* Extract to read *
Characterization of a second carotenoid β-hydroxylase gene from Arabidopsis and its relationship to the LUT1 locus

Xanthophylls are oxygenated carotenoids that perform critical roles in plants. beta -carotene hydroxylases (beta -hydroxylases) add hydroxyl groups to the beta -rings of carotenes and have been cloned from several bacteria and plants, including Arabidopsis. The lut1 mutation of Arabidopsis disrupts epsilon -ring hydroxylation and has been suggested to identify a related carotene hydroxylase that functions specifically on epsilon -ring structures. We have used library screening and genomics-based approaches to isolate a second beta -hydroxylase genomic clone and its corresponding cDNA from Arabidopsis. The encoded protein is 70% identical to the previously reported Arabidopsis beta -hydroxylase 1. Phylogenetic analysis indicates a common origin for the two proteins, however, their different chromosomal locations, intron positions and intron sizes suggest their duplication is not recent. Although both hydroxylases are expressed in all Arabidopsis tissues analyzed, beta -hydroxylase 1 mRNA is always present at higher levels. Both cDNAs encode proteins that efficiently hydroxylate the C-3 position of beta -ring containing carotenes and are only weakly active towards epsilon -ring containing carotenes. Neither beta -hydroxylase cDNA maps to the LUT1 locus, and the genomic region encompassing the LUT1 locus does not contain a third related hydroxylase. These data indicate that the LUT1 locus encodes a protein necessary for epsilon -ring hydroxylation but unrelated to beta -hydroxylases at the level of amino acid sequence.

* Data extract *
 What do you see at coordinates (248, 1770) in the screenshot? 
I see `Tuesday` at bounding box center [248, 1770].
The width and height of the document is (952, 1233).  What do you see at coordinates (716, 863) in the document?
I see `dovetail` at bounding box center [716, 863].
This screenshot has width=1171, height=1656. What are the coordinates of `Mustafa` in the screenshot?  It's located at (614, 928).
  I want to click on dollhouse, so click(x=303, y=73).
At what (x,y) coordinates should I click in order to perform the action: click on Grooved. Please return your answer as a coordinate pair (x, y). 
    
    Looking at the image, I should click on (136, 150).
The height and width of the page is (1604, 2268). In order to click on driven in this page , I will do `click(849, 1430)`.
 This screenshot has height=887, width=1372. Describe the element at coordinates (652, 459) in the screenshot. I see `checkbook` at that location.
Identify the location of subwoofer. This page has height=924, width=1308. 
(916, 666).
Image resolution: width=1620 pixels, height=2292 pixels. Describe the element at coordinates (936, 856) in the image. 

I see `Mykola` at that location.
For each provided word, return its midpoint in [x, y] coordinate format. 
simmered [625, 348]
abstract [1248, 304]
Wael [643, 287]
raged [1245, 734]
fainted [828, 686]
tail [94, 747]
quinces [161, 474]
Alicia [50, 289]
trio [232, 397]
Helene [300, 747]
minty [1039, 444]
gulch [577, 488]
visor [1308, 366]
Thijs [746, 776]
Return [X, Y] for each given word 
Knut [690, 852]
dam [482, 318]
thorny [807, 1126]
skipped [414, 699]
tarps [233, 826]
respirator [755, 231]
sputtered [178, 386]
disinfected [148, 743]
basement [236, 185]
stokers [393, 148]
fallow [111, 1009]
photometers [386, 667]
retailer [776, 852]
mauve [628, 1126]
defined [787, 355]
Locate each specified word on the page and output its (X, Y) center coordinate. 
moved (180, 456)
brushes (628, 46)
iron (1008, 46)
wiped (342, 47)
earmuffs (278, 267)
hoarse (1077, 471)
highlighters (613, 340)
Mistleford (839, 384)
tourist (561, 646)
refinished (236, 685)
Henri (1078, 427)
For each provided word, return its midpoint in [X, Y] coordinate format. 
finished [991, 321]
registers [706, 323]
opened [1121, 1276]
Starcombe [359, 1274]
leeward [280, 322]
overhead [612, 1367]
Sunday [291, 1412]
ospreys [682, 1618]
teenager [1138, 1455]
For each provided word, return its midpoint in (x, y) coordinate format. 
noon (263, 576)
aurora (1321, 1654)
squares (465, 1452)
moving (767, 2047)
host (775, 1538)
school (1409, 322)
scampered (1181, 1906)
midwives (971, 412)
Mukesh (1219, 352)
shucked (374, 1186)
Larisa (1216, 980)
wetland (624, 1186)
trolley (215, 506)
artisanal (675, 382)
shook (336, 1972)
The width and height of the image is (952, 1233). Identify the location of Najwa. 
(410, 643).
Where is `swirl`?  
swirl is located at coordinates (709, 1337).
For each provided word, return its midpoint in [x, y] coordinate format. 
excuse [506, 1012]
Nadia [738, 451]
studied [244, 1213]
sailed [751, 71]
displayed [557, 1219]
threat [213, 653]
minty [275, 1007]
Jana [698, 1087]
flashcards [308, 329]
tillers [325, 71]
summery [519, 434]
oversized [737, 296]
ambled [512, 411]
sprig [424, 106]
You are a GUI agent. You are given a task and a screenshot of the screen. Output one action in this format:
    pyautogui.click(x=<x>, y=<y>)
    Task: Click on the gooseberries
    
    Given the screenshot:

* Brief 1 *
Using the hydroxylase abstract, say whether each statement agrees with it: (a) the protein encoded by the second gene is 70% identical to beta-hydroxylase 1; (b) mRNA from the second hydroxylase is present at higher levels than beta-hydroxylase 1 mRNA; (c) one of the two beta-hydroxylase cDNAs maps to the LUT1 locus. Answer yes or no for each and quote the deciding words.
* Brief 2 *
According to the hydroxylase abstract, which position of beta-ring containing carotenes do the proteins from both cDNAs hydroxylate efficiently?

* Expected answer 1 *
(a) Yes: "The encoded protein is 70% identical to the previously reported Arabidopsis beta -hydroxylase 1."
(b) No: "beta -hydroxylase 1 mRNA is always present at higher levels."
(c) No: "Neither beta -hydroxylase cDNA maps to the LUT1 locus"

* Expected answer 2 *
The C-3 position.